Stored records
Start of Block
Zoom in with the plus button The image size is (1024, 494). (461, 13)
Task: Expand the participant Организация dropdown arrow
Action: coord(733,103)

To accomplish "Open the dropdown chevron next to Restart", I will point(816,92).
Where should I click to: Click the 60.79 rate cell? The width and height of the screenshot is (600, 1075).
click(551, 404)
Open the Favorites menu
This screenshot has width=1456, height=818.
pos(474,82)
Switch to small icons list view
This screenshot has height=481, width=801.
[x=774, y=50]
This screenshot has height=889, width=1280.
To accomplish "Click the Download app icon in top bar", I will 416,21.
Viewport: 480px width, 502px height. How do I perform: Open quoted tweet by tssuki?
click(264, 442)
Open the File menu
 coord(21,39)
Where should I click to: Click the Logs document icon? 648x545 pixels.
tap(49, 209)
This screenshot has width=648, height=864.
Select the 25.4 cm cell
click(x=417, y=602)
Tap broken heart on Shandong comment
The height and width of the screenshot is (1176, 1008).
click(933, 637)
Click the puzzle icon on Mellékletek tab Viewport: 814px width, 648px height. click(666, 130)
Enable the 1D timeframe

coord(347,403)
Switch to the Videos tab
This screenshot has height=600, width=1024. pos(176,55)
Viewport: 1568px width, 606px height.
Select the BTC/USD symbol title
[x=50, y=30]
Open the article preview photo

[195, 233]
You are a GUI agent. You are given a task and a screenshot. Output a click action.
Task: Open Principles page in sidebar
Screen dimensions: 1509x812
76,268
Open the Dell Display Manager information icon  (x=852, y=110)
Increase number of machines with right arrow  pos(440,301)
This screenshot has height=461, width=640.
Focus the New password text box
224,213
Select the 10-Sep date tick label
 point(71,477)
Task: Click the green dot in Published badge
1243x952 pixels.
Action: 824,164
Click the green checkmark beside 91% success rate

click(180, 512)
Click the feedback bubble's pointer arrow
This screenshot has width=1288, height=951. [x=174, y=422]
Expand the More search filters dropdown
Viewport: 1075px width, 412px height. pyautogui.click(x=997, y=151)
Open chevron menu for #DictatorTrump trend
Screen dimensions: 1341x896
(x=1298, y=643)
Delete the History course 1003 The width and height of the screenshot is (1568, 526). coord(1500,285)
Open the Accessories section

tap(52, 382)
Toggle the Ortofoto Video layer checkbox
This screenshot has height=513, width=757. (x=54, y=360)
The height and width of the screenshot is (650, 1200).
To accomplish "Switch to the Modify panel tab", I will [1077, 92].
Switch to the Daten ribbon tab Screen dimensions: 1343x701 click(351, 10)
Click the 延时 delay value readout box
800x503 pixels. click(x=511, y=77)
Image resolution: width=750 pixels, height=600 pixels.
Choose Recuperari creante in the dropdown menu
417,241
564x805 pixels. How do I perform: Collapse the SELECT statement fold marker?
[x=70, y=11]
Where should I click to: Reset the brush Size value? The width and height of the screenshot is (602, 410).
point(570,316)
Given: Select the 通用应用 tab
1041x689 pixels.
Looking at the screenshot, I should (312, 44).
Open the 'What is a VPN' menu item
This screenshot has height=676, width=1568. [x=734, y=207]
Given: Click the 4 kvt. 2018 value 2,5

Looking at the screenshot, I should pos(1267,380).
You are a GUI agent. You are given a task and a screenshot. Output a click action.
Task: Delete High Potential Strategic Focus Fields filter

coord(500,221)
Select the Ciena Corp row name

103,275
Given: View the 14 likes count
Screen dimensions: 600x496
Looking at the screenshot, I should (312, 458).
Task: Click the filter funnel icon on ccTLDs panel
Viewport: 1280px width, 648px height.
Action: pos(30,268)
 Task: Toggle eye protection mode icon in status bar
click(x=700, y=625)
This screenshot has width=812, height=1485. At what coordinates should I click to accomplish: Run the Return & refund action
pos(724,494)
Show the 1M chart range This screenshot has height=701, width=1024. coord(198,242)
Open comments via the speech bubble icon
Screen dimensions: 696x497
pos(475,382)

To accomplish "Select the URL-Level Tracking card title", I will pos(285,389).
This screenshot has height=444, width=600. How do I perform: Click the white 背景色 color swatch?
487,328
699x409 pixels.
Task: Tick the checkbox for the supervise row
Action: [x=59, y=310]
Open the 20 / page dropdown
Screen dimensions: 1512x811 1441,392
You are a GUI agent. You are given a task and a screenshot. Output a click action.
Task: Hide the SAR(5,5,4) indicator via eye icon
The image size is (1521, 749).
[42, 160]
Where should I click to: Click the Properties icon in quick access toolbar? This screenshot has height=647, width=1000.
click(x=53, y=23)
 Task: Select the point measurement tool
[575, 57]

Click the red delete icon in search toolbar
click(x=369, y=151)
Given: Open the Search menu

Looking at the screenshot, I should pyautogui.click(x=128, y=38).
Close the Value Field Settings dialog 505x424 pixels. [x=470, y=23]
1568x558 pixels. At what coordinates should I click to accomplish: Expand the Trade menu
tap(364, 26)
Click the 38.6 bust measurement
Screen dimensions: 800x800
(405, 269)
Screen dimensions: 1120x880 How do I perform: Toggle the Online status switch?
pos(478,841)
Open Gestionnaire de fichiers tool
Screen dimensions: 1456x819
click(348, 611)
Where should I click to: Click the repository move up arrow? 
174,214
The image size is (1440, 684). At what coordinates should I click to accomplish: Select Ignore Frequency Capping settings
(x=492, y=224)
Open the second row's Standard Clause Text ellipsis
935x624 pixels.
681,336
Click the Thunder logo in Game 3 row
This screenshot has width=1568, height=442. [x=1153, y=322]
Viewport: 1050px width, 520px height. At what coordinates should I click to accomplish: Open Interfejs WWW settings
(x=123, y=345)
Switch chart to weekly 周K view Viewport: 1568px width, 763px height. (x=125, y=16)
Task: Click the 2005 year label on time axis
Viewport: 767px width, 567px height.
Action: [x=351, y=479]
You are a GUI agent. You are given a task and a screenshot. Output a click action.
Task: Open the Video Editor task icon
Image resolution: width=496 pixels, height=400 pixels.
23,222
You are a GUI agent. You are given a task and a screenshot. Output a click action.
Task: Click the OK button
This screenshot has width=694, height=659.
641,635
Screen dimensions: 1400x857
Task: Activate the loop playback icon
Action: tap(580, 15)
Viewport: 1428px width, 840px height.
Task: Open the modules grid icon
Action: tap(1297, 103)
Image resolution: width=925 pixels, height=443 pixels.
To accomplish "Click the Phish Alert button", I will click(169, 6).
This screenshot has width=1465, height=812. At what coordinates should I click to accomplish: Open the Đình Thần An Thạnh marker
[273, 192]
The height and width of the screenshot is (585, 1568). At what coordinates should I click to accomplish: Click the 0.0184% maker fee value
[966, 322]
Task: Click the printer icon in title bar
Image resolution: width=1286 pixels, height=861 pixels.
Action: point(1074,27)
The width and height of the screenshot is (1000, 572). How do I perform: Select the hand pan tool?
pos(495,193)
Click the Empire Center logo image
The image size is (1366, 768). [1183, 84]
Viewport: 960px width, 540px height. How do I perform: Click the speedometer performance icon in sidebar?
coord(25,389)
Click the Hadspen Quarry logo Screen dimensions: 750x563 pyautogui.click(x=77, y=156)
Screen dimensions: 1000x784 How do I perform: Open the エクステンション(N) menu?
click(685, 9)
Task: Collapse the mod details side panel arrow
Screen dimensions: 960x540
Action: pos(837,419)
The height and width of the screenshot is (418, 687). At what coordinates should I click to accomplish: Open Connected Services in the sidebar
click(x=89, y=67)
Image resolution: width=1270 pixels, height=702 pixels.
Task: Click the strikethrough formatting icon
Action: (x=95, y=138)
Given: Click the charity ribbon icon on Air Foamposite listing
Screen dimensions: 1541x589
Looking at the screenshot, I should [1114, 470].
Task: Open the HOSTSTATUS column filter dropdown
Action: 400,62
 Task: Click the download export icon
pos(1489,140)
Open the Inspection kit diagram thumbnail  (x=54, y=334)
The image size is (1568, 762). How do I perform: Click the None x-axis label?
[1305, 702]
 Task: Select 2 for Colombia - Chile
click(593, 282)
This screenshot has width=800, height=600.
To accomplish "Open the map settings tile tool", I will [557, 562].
End of Block
Task goal » Once you find the line with "Viewport: 480px width, 502px" above, print it and every line after it up to and including the line with "Tap broken heart on Shandong comment", exactly as written and nothing else.

Final answer »
Viewport: 480px width, 502px height. How do I perform: Open quoted tweet by tssuki?
click(264, 442)
Open the File menu
 coord(21,39)
Where should I click to: Click the Logs document icon? 648x545 pixels.
tap(49, 209)
This screenshot has width=648, height=864.
Select the 25.4 cm cell
click(x=417, y=602)
Tap broken heart on Shandong comment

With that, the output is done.